Le grandi aziende europee del brandy, come Jas Hennessy & Co. e Rémy Martin, diventano dunque testimoni e vittime di questo gioco complesso, in cui l’economia globale si intreccia con la geopolitica e la cultura. La battaglia del brandy è al tempo stesso una battaglia per il riconoscimento e la difesa di un patrimonio che travalica il valore economico immediato, un tentativo di resistere alla dissoluzione di un ordine simbolico che si sta sgretolando sotto la pressione delle nuove logiche di potere.

Questa frammentazione delle relazioni internazionali, l’intersezione tra diritto, economia, politica e biopolitica, ci porta a riflettere su cosa significhi oggi la «guerra» in un mondo globalizzato. Non è più la guerra tradizionale tra eserciti e stati sovrani, ma una guerra molteplice, diffusa, fatta di sanzioni, dazi, misure amministrative, controlli e restrizioni, che attraversa e modella la vita quotidiana, i mercati, le identità.

In questo scenario, il confine emerge come un dispositivo centrale. Non più solo una linea geografica, ma un luogo di decisione sovrana, di esclusione e inclusione, un meccanismo che governa l’accesso ai beni, alle persone, alle possibilità di vita. La crisi dei dazi tra UE, Cina, Stati Uniti, Messico e Canada mette a nudo questo dispositivo e ci mostra come il confine sia diventato il luogo in cui si decide non solo chi può entrare o uscire, ma quale ordine economico, politico e simbolico si afferma o si disgrega.

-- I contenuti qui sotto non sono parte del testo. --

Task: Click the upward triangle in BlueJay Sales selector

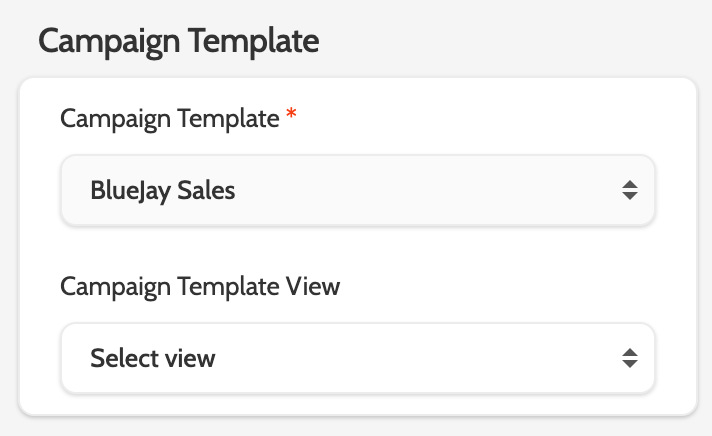Action: tap(629, 184)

Nonostante la retorica della guerra commerciale sembri promettere una risoluzione netta, la realtà è che ogni mossa apre nuovi spazi di contesa, nuovi campi di tensione in cui si intrecciano interessi contrapposti e alleanze fragili. Il dazio sul brandy, le tariffe sulle auto elettriche, le minacce contro i flussi migratori e le droghe sintetiche sono tutte facce di una stessa medaglia, riflessi di una crisi più profonda che investe la natura stessa della sovranità, del diritto e della globalizzazione.

La questione allora non è tanto chi vincerà o perderà questa guerra commerciale, ma come questa guerra, nella sua forma attuale, riveli e produca il modo in cui il potere si esercita oggi, sospeso tra legge e eccezione, tra mercato e politica, tra identità e esclusione. E forse è proprio in questo intreccio che possiamo cogliere il senso più autentico di ciò che si gioca dietro i dazi, dietro le sanzioni, dietro le minacce che rimbombano tra Washington, Bruxelles, Pechino, Città del Messico e Ottawa: un conflitto che non si risolve più sui campi di battaglia tradizionali, ma dentro la trama stessa delle relazioni economiche e politiche che definiscono il mondo contemporaneo.